The bulk of Yokainoshima is filled with nearly 200 glossy color images of masked and costumed performers representing specific yōkai in grassy fields, beaches, forests and snowfields. Standing alone, these powerful, vibrant photographs offer stories and evoke emotions. Descriptions of the depicted characters, groups and customs (located at the back of the book) elucidate the mysteries offered by the images: seasonal rites requesting fertility, abundance and protection. Short essays portray a culture defined by its spirits, monsters and connections, enriching Fréger’s striking visual art.


This review originally ran in the November 22, 2016 issue of Shelf Awareness for Readers. To subscribe, click here, and you’ll receive two issues per week of book reviews and other bookish fun!


Rating: 8 pieces of straw.

Other-Wordly: Words Both Strange and Lovely From Around the World by Yee-Lum Mak, illustrated by Kelsey Garrity-Riley

otherwordlyWhat a perfectly charming little book.

Other-Wordly is fewer than 60 pages long, and its spreads are adorned with appealing illustrations, so that it is easily flipped through in no time at all. It invites the reader, though, to pause and explore. Vocabulary words from a wide range of languages are offered to satisfy us when we say, I need a word for that thing, you know when… I was delighted to find a word that a friend of mine has more than once looked for. How gratifying, to pass that along!

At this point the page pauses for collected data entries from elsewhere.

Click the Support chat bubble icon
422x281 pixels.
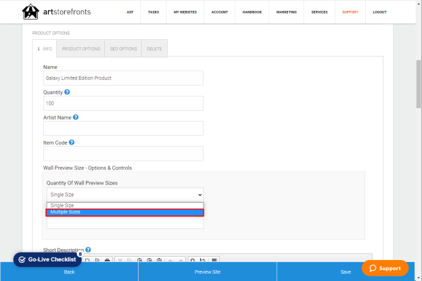point(373,268)
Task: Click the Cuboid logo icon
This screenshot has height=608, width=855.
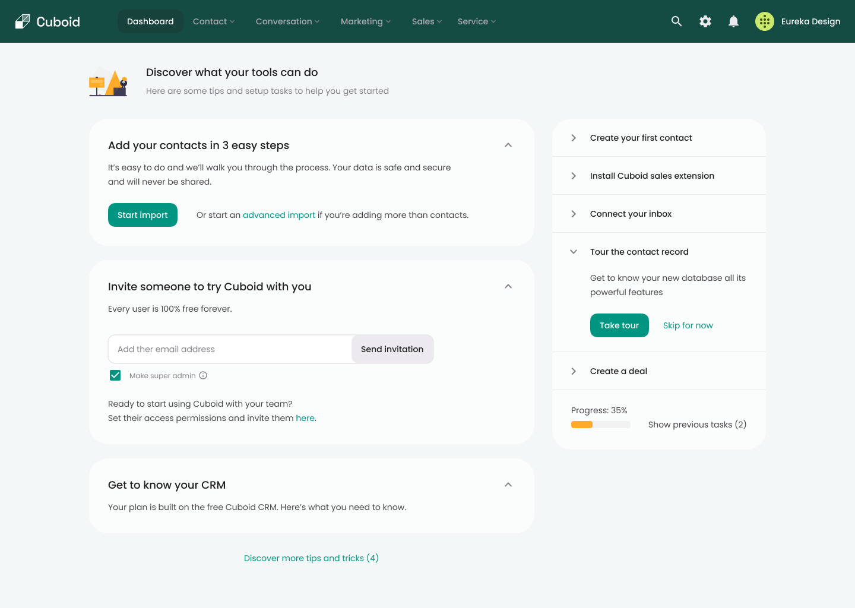Action: click(x=23, y=21)
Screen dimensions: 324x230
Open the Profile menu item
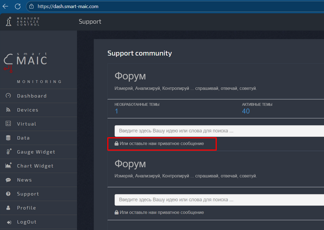[26, 208]
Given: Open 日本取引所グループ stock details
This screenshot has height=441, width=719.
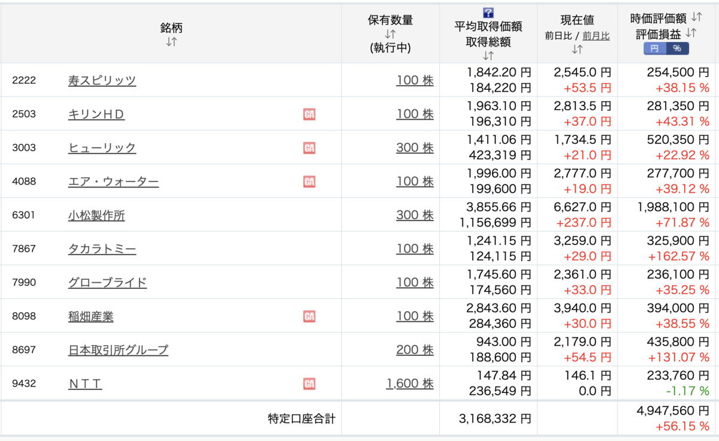Looking at the screenshot, I should 118,350.
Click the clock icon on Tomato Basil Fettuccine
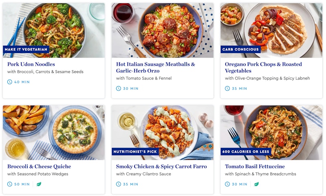Screen dimensions: 326x196 (227, 184)
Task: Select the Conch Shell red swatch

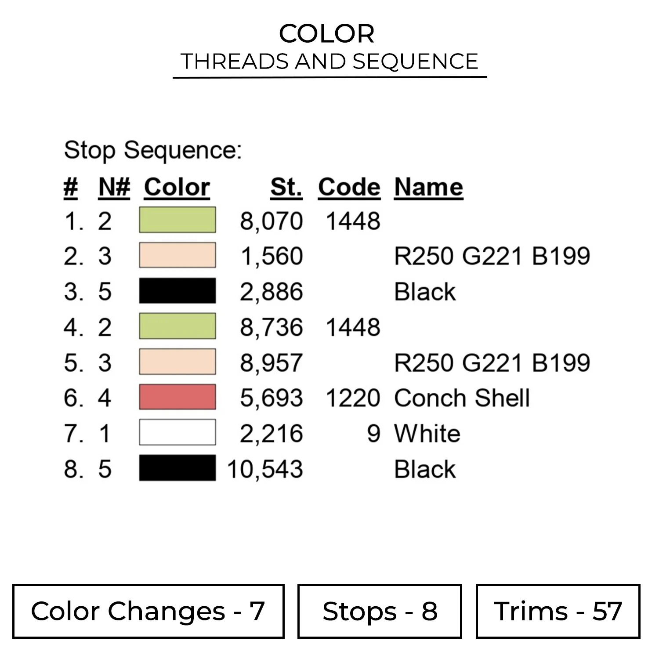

The words are great fun, and some will be useful (others merely fun). For example, check out Tartle (verb, Scots): to hesitate while introducing or meeting someone because you have forgotten their name. Or Nunchi (noun, Korean): the subtle art of evaluating others’ moods from their unspoken communications and knowing what not to say in a certain social situation. The illustrations are lovely, filled with personality and feeling, and I loved how words are grouped together with a drawing that serves to illustrate each in turn. For example, Sturmfrei (German, obviously), Cwtch (Welsh, perhaps just as obviously) and Abditory (English) share a young girl just peeking out from a door under a staircase, looking pleased with her hiding place. Yes, there are English words in here, too, but only three had meaning to me before reading. (Those were offing, inglenook and scintilla, if you’re wondering.) Other languages featured run from the expected European ones through Bantu and Yaghan (what is Yaghan?). The Japanese language seems to have a special knack for that there’s-a-word-for-it thing.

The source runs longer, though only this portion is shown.